網膜疾患について
網膜は眼底に薄く広がっており、目に入ってきた光がここで焦点を結びます。網膜には明暗や色を感じる視細胞が密に並んでいて、そこで受け取った視覚情報が信号になり視神経を通じて脳へ送られます。網膜疾患には放置してしまうと急激で大幅な視力低下や失明に至るものもありますので、注意が必要です。
主な網膜疾患
糖尿病網膜症
糖尿病には深刻な症状を起こす三大合併症があり、糖尿病網膜症もそのうちのひとつです。高血糖によって網膜の血管がダメージを受けて血流が不足し、もろくて破れやすい新生血管ができます。新生血管が眼底出血を生じ、大幅な視力低下や失明を起こすリスクがあります。他の糖尿病合併症と異なり、糖尿病網膜症は眼科を受診して検査を受けなければ早期発見はできません。糖尿病と診断されたら内科的な治療をしっかり続けると共に、定期的に眼科を受診して検査を受けることが重要です。
糖尿病網膜症の進行
進行度合いにより下記に分けられます。
1.単純網膜症
初期段階であり、自覚症状はほとんどなく、眼科検診を受けることで発見されます。糖尿病治療で血糖値をコントロールできれば進行を抑制できます。定期的に検査を受けて状態を確認する必要があります。
2.増殖前網膜症
網膜の毛細血管が閉塞して、血管の蛇行や拡張を起こしている状態です。この段階になっても自覚症状はほとんどなく、検査を受けないと発見できません。深刻な症状を起こす増殖網膜症に進行させてしまう前に発見し、進行を止める必要があります。
3.増殖網膜症
もろく破れやすい新生血管が網膜に増え、硝子体に向かって伸びてきます。血管が破れると硝子体出血を起こし大幅な視力低下や飛蚊症などの症状を起こします。他にも線維性の膜ができて網膜を引っ張り、網膜剥離を起こすこともあります。網膜剥離を起こすと速やかに適切な治療を受けた場合も視力の十分な回復は困難になります。問題なのは、糖尿病治療で血糖値をコントロールできても増殖網膜症は進行してしまうことです。糖尿病の治療で血糖値が落ち着いている状態でも、眼科検診を定期的に受ける必要があります。
糖尿病網膜症の治療
血糖値のコントロール
初期には内科で糖尿病治療を受け血糖値のコントロールをすることが基本的な治療となります。
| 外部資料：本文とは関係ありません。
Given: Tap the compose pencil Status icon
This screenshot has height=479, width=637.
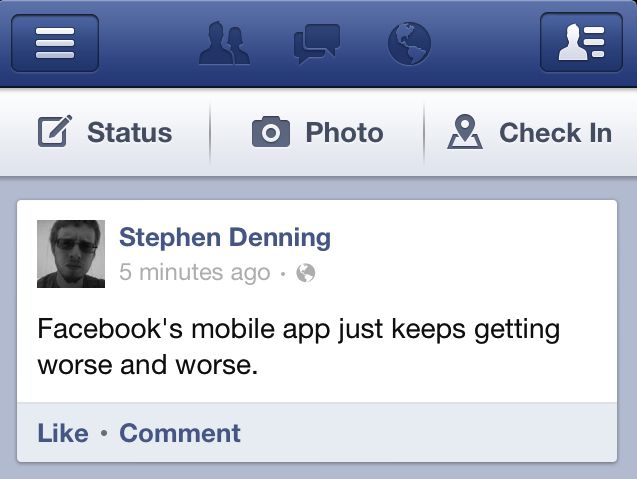Looking at the screenshot, I should [55, 131].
なお、眼科の定期健診を受けた際に、状態によっては網膜の血流改善・毛細血管強化などの薬物療法を行うことがあります。
抗血管新生薬療法
新生血管ができている際に行われる治療です。新生血管の生成を抑制する薬を硝子体に注射し、新生血管を退縮させます。局所麻酔を行いますので、痛みはほとんどありません。
レーザー光凝固術
新生血管が破綻して出血を起こしている部分やその周辺で血流悪化が生じている場合に行われる治療です。レーザー光で血液を凝固させて進行を抑えますが、失った視力は回復できません。
網膜硝子体手術
濁った硝子体や新生血管の除去など状態に合わせた手術を行います。一般的には30~60分程度の手術であり、点眼麻酔や局所麻酔を行いますので、痛みはほとんどありません。安全性も高くなっていますが、まれに網膜剥離や再出血、感染症を起こす可能性があり、その場合は再手術が必要になることもあります。
網膜剥離
網膜がはがれてしまい、その部分が見えなくなってしまう疾患です。網膜に孔(あな)や裂け目ができる網膜裂孔が生じ、そこから網膜剥離を起こすという裂孔原性網膜剥離が一般的な網膜剥離の進行です。
網膜裂孔とは
網膜に孔や裂け目ができる疾患です。硝子体と網膜に強い癒着があると、硝子体の液状化や牽引によって網膜に孔や裂け目ができます。網膜との間に隙間ができる後部硝子体剥離では、硝子体と網膜の強く癒着している部分が引っ張られて孔や裂け目を生じます。網膜裂孔から眼球内の水分が網膜の内側に入り、網膜がはがれてしまうと網膜剥離になります。
網膜剥離の症状
初期に現れる症状に飛蚊症があります。実際には存在しない黒や透明の点・糸クズが浮いているように見える状態で、網膜剥離の初期症状では突然大量の浮遊物が現れたり、大きな影のような浮遊物が見えたりする場合があります。他にも初期症状として、実際には存在しない光が見える光視症を起こすこともあります。進行すると目の前にカーテンなどが下がっているように感じる視野欠損の症状を自覚することもあります。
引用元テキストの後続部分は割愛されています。